Pallas Athena (Pallas Athene) is an oil painting created by Austrian painter Gustav Klimt in 1898. It depicts Athena, the goddess of wisdom and war in ancient Greek mythology. It is often considered to be the earliest piece from Klimt's golden phase and a key symbol of the Vienna Secession. The painting is held in the Vienna Museum.

==Description==
Pallas Athena depicts Athena, the ancient Greek goddess of wisdom, crafts, and war as well as the guardian of ancient Athens. She stands in a defiant pose, wearing a golden helmet and breastplate, and holding her signature spear. Athena gazes steadily towards the viewer with wide, calm eyes, while her tightly drawn mouth emphasises her strong, straight jawline. These features lend her distinctly masculine appearance. This gender ambiguity aligns with ancient descriptions and depictions of Athena and is also common throughout ancient Greek culture. Unlike much of Klimt's later work, such as Judith I (1901), Danaë (1907) and The Kiss (1907–1908) which positively focus on sexuality, Pallas Athena notably lacks such eroticism. Instead, Klimt chooses to focus on Athena's divine and powerful nature.
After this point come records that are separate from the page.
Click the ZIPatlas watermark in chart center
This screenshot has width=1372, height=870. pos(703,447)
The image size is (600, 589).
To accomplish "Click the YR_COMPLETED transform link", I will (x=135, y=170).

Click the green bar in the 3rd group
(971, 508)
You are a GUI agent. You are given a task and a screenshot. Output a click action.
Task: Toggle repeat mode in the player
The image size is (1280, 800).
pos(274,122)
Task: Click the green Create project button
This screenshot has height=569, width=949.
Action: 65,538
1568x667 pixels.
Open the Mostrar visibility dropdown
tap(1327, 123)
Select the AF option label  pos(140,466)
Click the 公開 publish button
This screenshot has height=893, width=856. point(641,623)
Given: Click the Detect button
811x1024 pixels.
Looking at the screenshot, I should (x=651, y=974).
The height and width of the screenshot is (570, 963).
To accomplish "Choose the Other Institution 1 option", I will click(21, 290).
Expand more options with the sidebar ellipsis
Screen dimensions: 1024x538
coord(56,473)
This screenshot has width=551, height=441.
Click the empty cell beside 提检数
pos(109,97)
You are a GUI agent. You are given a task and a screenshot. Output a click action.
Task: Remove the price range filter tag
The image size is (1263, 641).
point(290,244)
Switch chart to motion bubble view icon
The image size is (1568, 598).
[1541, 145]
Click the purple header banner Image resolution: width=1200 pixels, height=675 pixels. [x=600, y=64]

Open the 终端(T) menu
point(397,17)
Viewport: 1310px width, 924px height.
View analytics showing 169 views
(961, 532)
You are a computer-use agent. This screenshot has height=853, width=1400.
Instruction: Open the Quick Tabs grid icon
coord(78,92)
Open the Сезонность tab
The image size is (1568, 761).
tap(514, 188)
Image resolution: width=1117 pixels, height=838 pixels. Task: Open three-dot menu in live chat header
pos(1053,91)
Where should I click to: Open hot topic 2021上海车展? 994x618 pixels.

In Pallas Athena, in the goddess' right hand a traditional figure of Nike is replaced by a nude figure embodying Nuda Veritas, or "naked truth", holding a mirror. This emphasises Klimt's portrayal of Athena as a symbol of freedom, strength and victory. Klimt would revisit the figure of Nuda Veritas in a 1899 painting of the same name, further representing Secessionist ideals expressed in Pallas Athena. Athena’s breastplate features an archaic-style Medusa head with a protruding tongue, a detail that some interpreters view as ridiculing opponents of the Secession movement. The background of Pallas Athena painting exhibits Heracles fighting with Triton. For this scene, Klimt was inspired by a black-figure vase, now in the Toledo Museum of Art in Toledo, Ohio. The painting's frame, designed by Klimt, was created by his younger brother Georg, an engraver and metal worker.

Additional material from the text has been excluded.